- Task instructions -
From the entries that follow, copy exactly the lines beginning at the line holding "Dýrafjörður - Höfði (312, 799)" and continuing through the line holding "Ísafjörður - Höfn (306, 823)".

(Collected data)
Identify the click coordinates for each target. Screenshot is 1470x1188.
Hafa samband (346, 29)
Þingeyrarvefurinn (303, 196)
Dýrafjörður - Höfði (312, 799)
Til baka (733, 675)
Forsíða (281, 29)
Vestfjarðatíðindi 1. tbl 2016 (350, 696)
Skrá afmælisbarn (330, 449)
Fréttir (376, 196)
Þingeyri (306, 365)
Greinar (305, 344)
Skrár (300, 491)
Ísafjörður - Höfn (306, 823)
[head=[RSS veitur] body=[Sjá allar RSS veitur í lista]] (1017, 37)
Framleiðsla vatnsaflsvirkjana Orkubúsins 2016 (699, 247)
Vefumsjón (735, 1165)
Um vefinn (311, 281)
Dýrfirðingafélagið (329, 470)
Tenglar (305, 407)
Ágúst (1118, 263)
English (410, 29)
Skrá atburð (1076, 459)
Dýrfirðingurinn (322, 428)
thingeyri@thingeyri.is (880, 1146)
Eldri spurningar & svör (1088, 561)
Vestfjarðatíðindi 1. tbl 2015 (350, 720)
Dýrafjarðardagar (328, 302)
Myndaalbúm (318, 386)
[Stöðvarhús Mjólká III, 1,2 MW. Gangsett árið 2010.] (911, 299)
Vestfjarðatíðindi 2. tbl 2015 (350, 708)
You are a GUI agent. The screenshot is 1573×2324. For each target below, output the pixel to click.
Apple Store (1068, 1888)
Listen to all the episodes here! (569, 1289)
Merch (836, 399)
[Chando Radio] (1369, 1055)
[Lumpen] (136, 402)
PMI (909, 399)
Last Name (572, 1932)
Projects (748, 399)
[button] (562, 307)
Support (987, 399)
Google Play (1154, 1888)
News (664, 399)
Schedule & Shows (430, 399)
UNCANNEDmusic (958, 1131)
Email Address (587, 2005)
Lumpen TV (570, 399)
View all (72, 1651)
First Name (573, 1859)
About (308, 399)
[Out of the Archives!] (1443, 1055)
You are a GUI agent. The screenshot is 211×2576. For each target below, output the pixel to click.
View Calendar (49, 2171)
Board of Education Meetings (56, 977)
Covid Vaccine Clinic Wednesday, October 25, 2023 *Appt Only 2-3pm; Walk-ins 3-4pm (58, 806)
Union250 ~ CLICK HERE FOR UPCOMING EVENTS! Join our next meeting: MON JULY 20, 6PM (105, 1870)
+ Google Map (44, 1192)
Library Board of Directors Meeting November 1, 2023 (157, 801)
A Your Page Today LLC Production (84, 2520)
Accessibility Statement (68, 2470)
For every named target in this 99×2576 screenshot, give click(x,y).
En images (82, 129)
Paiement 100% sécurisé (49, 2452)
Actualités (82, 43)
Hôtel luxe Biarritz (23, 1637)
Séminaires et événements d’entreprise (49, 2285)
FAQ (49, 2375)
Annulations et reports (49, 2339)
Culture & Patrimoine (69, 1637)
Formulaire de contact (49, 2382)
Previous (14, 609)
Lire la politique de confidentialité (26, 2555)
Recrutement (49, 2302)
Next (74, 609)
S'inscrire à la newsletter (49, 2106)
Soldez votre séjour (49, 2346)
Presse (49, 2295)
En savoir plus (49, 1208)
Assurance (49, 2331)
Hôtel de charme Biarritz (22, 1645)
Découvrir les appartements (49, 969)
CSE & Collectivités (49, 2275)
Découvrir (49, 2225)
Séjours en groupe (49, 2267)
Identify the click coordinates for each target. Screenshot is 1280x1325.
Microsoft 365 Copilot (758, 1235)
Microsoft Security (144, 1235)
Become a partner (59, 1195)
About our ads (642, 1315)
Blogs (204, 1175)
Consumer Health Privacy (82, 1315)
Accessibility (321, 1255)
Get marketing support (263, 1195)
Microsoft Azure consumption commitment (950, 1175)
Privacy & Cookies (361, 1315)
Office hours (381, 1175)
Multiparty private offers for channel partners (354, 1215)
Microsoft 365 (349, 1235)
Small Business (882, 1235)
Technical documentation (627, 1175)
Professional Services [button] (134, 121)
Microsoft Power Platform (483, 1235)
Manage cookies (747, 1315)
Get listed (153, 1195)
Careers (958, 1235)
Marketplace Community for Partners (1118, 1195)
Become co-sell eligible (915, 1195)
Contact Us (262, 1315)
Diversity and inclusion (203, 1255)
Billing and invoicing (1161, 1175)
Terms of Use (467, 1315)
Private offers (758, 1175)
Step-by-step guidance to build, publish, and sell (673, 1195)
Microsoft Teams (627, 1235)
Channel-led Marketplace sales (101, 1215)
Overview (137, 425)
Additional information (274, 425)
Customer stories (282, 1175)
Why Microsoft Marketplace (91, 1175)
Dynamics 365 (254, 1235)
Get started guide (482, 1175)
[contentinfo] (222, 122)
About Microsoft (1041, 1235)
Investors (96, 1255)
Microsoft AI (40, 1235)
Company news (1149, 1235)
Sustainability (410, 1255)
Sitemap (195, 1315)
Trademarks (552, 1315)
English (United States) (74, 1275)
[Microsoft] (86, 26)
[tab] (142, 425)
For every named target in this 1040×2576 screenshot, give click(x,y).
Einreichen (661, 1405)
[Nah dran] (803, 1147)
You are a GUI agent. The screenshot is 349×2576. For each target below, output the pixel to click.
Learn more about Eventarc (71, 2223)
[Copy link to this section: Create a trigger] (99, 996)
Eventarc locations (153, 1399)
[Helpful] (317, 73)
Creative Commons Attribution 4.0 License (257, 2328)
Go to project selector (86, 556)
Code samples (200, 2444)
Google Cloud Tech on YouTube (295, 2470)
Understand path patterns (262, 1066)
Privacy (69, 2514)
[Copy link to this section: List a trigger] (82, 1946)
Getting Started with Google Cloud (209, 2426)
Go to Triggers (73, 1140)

- Result for this exercise -
Dýrafjörður - Höfði (312, 799)
Til baka (733, 675)
Forsíða (281, 29)
Vestfjarðatíðindi 1. tbl 2016 (350, 696)
Skrá afmælisbarn (330, 449)
Fréttir (376, 196)
Þingeyri (306, 365)
Greinar (305, 344)
Skrár (300, 491)
Ísafjörður - Höfn (306, 823)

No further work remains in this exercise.